Libération de 206 djihadistes contre 4 otages : un échange qui pose question
Un succès pour la junte. Mais d'aucuns redoutent les suites de cet échange.
- Publié le 10-10-2020 à 09h36

Le président français Emmanuel Macron a accueilli vendredi en France la dernière otage française au monde, tandis que les autorités de Rome faisaient de même avec deux otages italiens. Tous les trois ont été libérés dans la nuit de jeudi à vendredi dans le nord du Mali par les djihadistes qui les détenaient, en même temps que le chef de l'opposition malienne.
Une otage convertie
Sophie Pétronin, 75 ans, est une humanitaire franco-suisse qui vivait à Gao (Nord-Mali), où elle s'occupait d'aide à l'enfance quand elle avait été enlevée par des combattants islamistes, à la Noël 2016. La septuagénaire se présente désormais, selon Le Monde, comme "Mariam" et se dit musulmane ; elle a déclaré vendredi qu'une fois enlevée, elle avait été "dans l'acceptation de ce qui lui était arrivé".

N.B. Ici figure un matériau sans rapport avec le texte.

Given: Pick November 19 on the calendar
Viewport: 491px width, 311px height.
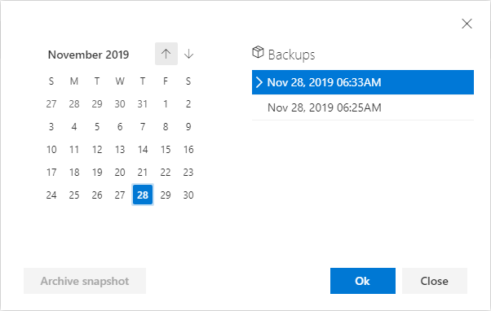Looking at the screenshot, I should tap(97, 173).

Avec elle ont été libérés deux Italiens. Le "Père Gigi", Pier Luigi Macalli, un missionnaire de 59 ans, qui avait été enlevé le 17 septembre 2018 au Niger, à 150 km de Niamey, dans la localité où il vivait, seul Européen. Nicola Chiacchio, indique la presse italienne, est un ingénieur de la région de Naples, enlevé "probablement au Mali" alors qu'il faisait un "tour d'Afrique" à vélo électrique, en 2019.
Une coalition de groupes salafistes
Mais c'est surtout le quatrième otage libéré qui intéresse les Maliens : Soumaïla Cissé, 70 ans, président de l'Union pour la République et la Démocratie (URD), ex-candidat malheureux à la Présidence et chef de file de l'opposition. Il avait été enlevé le 25 mars dernier avec 17 autres personnes - l'une d'elles perdra la vie lors de l'attaque, le garde du corps de l'homme politique - alors qu'il faisait campagne pour les législatives dans sa région natale de Tombouctou (Nord-Mali). Il a été élu député durant sa captivité.
Tous les otages étaient détenus par le "Groupe de soutien à l'islam et aux musulmans" (sic, dans un pays où 95 % de la population est musulmane), une coalition de combattants salafistes mise sur pied en 2017. Elle réunit plusieurs groupes armés impliqués dans l'occupation djihadiste du Nord-Mali, de début 2012 à début 2013, quand une intervention militaire française y avait mis fin : Ansar Dine (djihadistes maliens touaregs), Al Mourabitoune (réunissant les salafistes algériens de Moktar Belmokhtar) et le Mujao, dominé par des Mauritaniens. S'y est jointe la Katiba Macina, créée en 2015 par un Peul malien et regroupant essentiellement des Peuls de toute la sous-région.
Le très impopulaire président Ibrahim Boubacar Keïta, dit "IBK", semblait n'avoir pas avancé d'un pas vers la libération de son rival politique, Soumaïla Cissé, depuis mars. Après l'avoir nié, il avait reconnu être en négociation avec les djihadistes - sans suite connue jusqu'ici. La libération de Soumaïla Cissé apparaît donc comme un succès politique pour la junte militaire qui a renversé IBK le 18 août dernier.
Celle-ci a libéré, le week-end dernier "206" djihadistes détenus en divers endroits du pays, selon des sources djihadistes. Une fois la joie des libérations retombée, ce chiffre ne pourra manquer de poser question.
La force salafiste étoffée
C'est en effet un nombre considérable en échange de quatre otages. Ces combattants étoffent la force de frappe salafiste alors que Bamako ne contrôle plus que le tiers sud du pays. Le tiers nord est dominé par les djihadistes armés, tandis que le centre, abandonné par l'État malien, est la proie d'affrontements ethniques pour lesquels des localités de plus en plus nombreuses se tournent vers l'arbitrage des djihadistes parce que c'est le seul bras armé présent.
On s'interroge déjà sur les critères qui ont présidé au choix des détenus djihadistes libérés : ont-ils été imposés par le Groupe de soutien à l'islam et aux musulmans ? Ont-ils été choisis par Bamako ? Sur quelle base ?
Enfin, libérer 206 djihadistes contre 4 otages est un clair encouragement à multiplier les rapts.